Jennifer Duenas

I am staring at a white web page. The gray background is fading into green. My eyes are watering from staring at the screen for so long that the letters start jumping off the page and dancing around the screen. But I can’t stop staring. My mouse runs over the button. “Submit.” One click. One click away from confirming the decision that’s been eating away at me for months.

This semester, after repeated attempts to put it off, I finally had to make a decision that had been on my mind since I first came to Yale: Do I study abroad?

It’s a question familiar to many Yalies, a dilemma a lot of us come to face. Sometimes we grapple with it in the companionship of our close friends, talking over its pros and cons, analyzing every aspect of the decision and then settling — only to change our minds the next day. Sometimes we wrestle with this conflict in the privacy of our own heads or live out the fantasy in our dreams and make our choices quietly. The problem with this decision is that it’s impossible to dismiss.

Once you’ve started considering the possibility of leaving Yale, the temptation is too strong. Pandora’s box lies wide open in front of you and you cannot help but imagine living in an exotic place, breaking free of the Yale bubble, leaving behind the mundane daily routine of New Haven. It is a chance to exchange what you perceive as ordinary and what you take for granted for the next big adventure.
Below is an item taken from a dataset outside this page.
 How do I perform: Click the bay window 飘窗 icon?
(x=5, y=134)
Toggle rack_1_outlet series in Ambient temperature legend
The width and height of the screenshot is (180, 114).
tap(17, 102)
For me, studying abroad went beyond the question of where I would be next semester. It was more than the language of conversations that I would hear out of my window late at night. It wasn’t a question of where that creepy Google maps pin would land on when I typed in “Home” for the next couple of months. Studying abroad felt like the manifestation of all the questions I had been struggling with since coming to college. Am I doing enough? What is the next big thing? Do I have what it takes to lead the life I always envisioned?

And I think that precisely in those questions lies one of the epidemics that plagues Yalies: the constant need for stimulation, the hunt for the fascinating, the obsession with being exemplary, every second of every day. As soon as the curtain closes on one amazing experience, we immediately rush out to seek the next. Like addicts in need of their fix, we crave the adrenaline rush and pursue it at all costs.

We fool ourselves into thinking that this incessant stimulation is sustainable. That as long as we keep finding extraordinary ways to experience the world, we will never feel incomplete. And should we ever get the sense of being incomplete, that feeling only signifies that we haven’t searched far enough.

This is not an attempt to discredit the decision to study abroad. In being at Yale, I am, by default, already studying abroad from my country, Greece. I have enormous respect for people who want to live outside of the culturally comfortable home where they’ve spent their lives. We are young, we are in college and we are discovering our most precious asset: our independence. Of course we should be challenging ourselves, we should be expanding our horizons and we should be adventurous and uncomfortable.

All that I’m saying is maybe we should stop being so fixed on the idea of constantly breaking new ground. Of trying to squeeze every single emotion, experience, adventure, expedition into our short four years at Yale. Of doing everything we can to fit a lifetime of experiences into the stretch of a gap year. Of forcing all of our dreams to come to fruition by the time we turn 21.

More importantly, in perpetually seeking ways to escape, to go further, to traverse strange places, we miss out on the adventure we’re experiencing right now — the adventure that is our precious time at Yale, the scarcity of our time here and the rare chance to meet a handful of the wonderful people that brush past us every day, most of whom we’ll never know.

Choosing to stay is in itself an adventure — a task even more challenging than leaving behind everything you know and travelling to where you will always be out of place. Going away is terrifying, it’s bold and adventurous and confusing. But first and foremost it’s inherently exciting. Managing to find excitement in the dullness of days that blend into one another and melt into an incoherent whole? Now, that’s a real uphill battle.